No hay atajos en la eurozona

14.08.2011 Juan Pedro Marín Arrese
Las convulsiones de las últimas semanas han mostrado descarnadamente que todos los socios de la eurozona navegan en un mismo barco, aunque sea en pasajes de distinta clase.

No caben, pues, naufragios individuales por muchos méritos que se acumulen. Esta constatación conduce a más de uno a culpar de la actual deriva a la ausencia de un más nítido compromiso financiero por parte de Alemania.

Ciertamente, las vacilaciones de quien ostenta de mala gana el mando a bordo han acabado por saldarse con media tripulación achicando aguas, ante la renuencia a proporcionar a tiempo un salvavidas a Grecia y otros periféricos en serio riesgo de hundimiento.

Pero cuando la crisis afecta a países de talla como Italia o Francia, no cabe imaginar planes integrales de salvamento para endosar sin más sus ingentes pasivos. Más aún, el reconocimiento de fracaso que implica todo rescate, lejos de aliviar las condiciones de financiación para la economía en su conjunto conduciría a un callejón sin salida de aguda recesión y acrecentadas dificultades para afrontar los compromisos futuros. La entrada en la UVI sólo se aconseja, como la experiencia demuestra, para casos de insolvencia irremediable.

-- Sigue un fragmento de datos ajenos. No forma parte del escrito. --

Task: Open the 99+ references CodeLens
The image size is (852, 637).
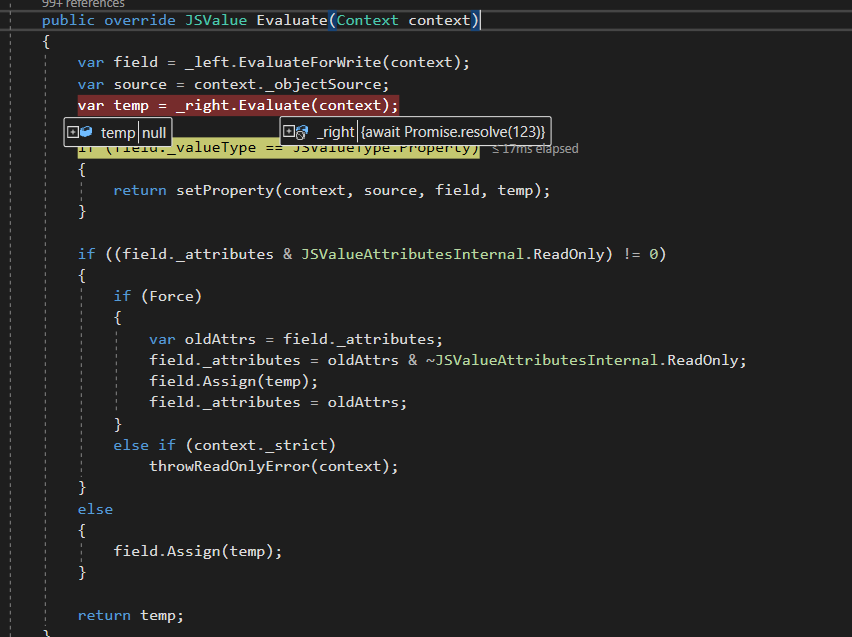Action: point(83,4)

Por eso resulta tan urgente actuar preventivamente sobre los fenómenos de bola de nieve en las primas de riesgo, evitando que la situación de la deuda soberana se torne insostenible. Las intervenciones del BCE han mostrado su eficacia para cortar la hemorragia, sin lograr recuperar todo el crédito perdido en la reciente turbulencia, por el propio carácter de emergencia que rodea esta actuación.

Es hora de que el mecanismo de rescate tome el relevo y se aplique con suficiente contundencia a cortar de raíz todo episodio de excesiva volatilidad. Pero no cabe depositar todas las esperanzas en esta acción de vigilancia. Por más calma que devuelva a los mercados, no resuelve los problemas de fondo. Mientras cohabiten unas mediocres perspectivas de crecimiento y un marcado desequilibrio en las finanzas públicas, la desconfianza de los inversores permanecerá latente.

Todo remedio duradero implica necesariamente la asunción de una vuelta a la cruda realidad tras el espejismo de una convergencia ficticia edificada durante demasiados años sobre los frágiles cimientos de condiciones financieras demasiado laxas. Ahora toca corregir, en la peor de las circunstancias, los múltiples desequilibrios y alegrías que provocó la sensación de nadar en dinero fácil.

La reacción ante este imperioso reto no mueve a un excesivo optimismo. Países que caminaban por la cuerda floja han dilatado la adopción de drásticas medidas de ajuste hasta verse al borde del abismo. Italia constituye el ejemplo que mejor ilustra esta conducta pero de ninguna forma el único. Prima en general la tentación de huir hacia delante apostando por dejar atrás la crisis con el menor coste político.

Nadie parece entender que sólo poniendo en orden las cuentas públicas y adoptando reformas de calado para asentar el crecimiento en sólidas bases, se puede salir del actual atolladero. Son las recetas que viene propugnando Alemania, sin que nadie se las haya tomado realmente en serio hasta ahora que pintan bastos.

Nada ayudaría más a acabar con el presente estado de desconcierto que completar la arquitectura del euro mediante una efectiva coordinación de las políticas económicas, superando una asimetría sólo apta para tiempos de bonanza. Es hora de relegar la simplista premisa de que la convergencia presupuestaria y competitiva constituye más una consecuencia que un requisito previo indispensable en una moneda común.